Understanding your footprint
The first fundamental step to any net zero business strategy is understanding the problem, your footprint. This is where it’s vital to recognise how your footprint is measured, but also how it relates specifically to net zero as opposed to carbon neutrality. All of which boils down to Scope 1, 2 and 3 emissions.
Scope 1 is direct emissions from operations, owned or controlled sources, for example, company vehicles and emissions produced from manufacturing processes.
Scope 2 is indirect emissions from the generation of purchased electricity, steam, heating, and cooling and the purchase and use of electricity, heat, steam, or cooling.
Scope 3 includes all other indirect emissions that occur within a company’s value chain, such as upstream emissions (related to purchased and acquired goods and services) and downstream emissions (emissions related to sold goods and services).
Don’t be surprised if your Scope 3 emissions outstrip scopes 1 & 2 significantly, in fact, a Kraft Foods value chain assessment from 2021 reported the company’s scope 3 emissions accounted for approximately 95% of total emissions.
The boundary of a net zero target generally includes global Scope 1, 2 and 3 emissions of the company, whereas carbon neutrality only requires Scope 1 and 2, with Scope 3 emissions encouraged but not mandatory.
Therefore, it is vital to measure the impact across the whole value chain and not just energy usage, for example, which is just one component of an overall footprint.
Seek expert advice
A common mistake made by many businesses starting out their net zero strategies is to second-guess what they can actually achieve.
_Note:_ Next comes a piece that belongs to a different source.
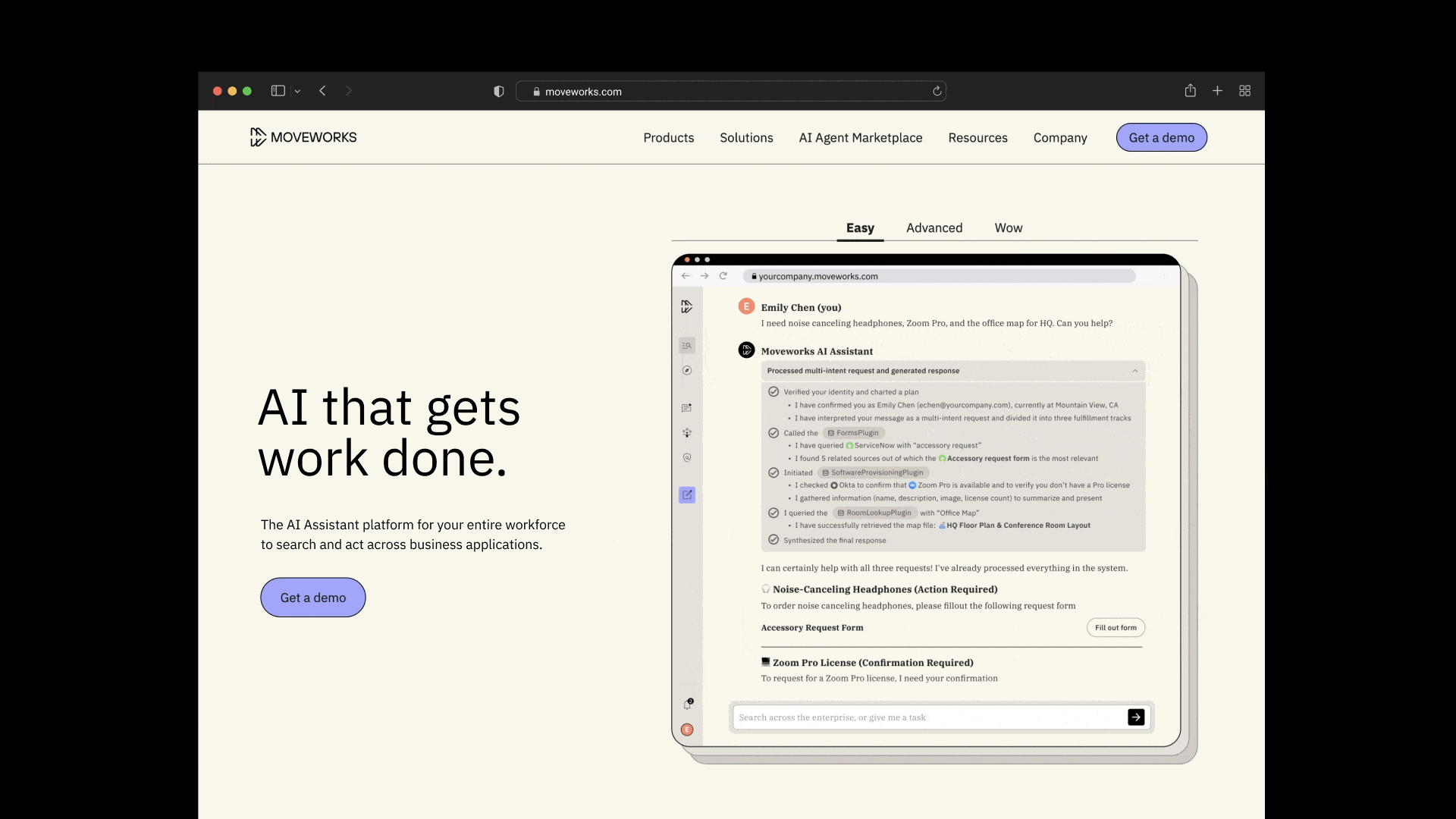Image resolution: width=1456 pixels, height=819 pixels.
Task: Click the privacy shield icon beside the address bar
Action: coord(498,91)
According to on-site renewable energy solutions provider Ongen many firms underestimate their site potential by not making thorough scientific analysis across their entire portfolio.
“Some businesses go through a process almost subconsciously of deciding which sites, which properties and which technologies should work,” says Chris Trigg, MD at Ongen.
One example of where businesses can receive advice is The Science Based Targets Initiative (SBTi) which helps companies set and validate net zero strategies, in line with the 2015 Paris Agreement goal to limit warming.
The SBTi assists organisations by having them submit a commitment letter to indicate that said company will work to set a science-based emission reduction target. Upon committing, the company has 24 months to submit targets.
The target will then be validated against the target validation protocol, finally, upon confirmation, the target will be announced on the SBTi website and needs to be made public within six months. This will then be recalculated every five years in line with the latest science on required emission reductions to remain consistent with 1.5 °C.
More recently, the UN and the International Organisation for Standardisation (ISO) launched a set of guidelines and guiding principles to help organisations construct credible net zero emissions plans across the public and private sectors.
There are also companies providing direct support through both carbon accounting and reporting services, helping your business efforts to decarbonise. Examples include Persefoni, Greenly, ENGIE impact, and Climate Partner.
Understand your targets – and their rewards
The business benefits to applying science-based targets across your organisation are wide-ranging: from kick-starting innovation around energy and resource management to applying a consistent, measurable approach that increases accountability, improves investor confidence, and helps ensure resilience to regulatory change – vital necessities in an age of heightened transparency.
With the risks to companies who fail to act on climate change so great and the benefits of setting a course so many, for any business that has not begun its net zero strategy: now is the time to get ahead of the curve and act.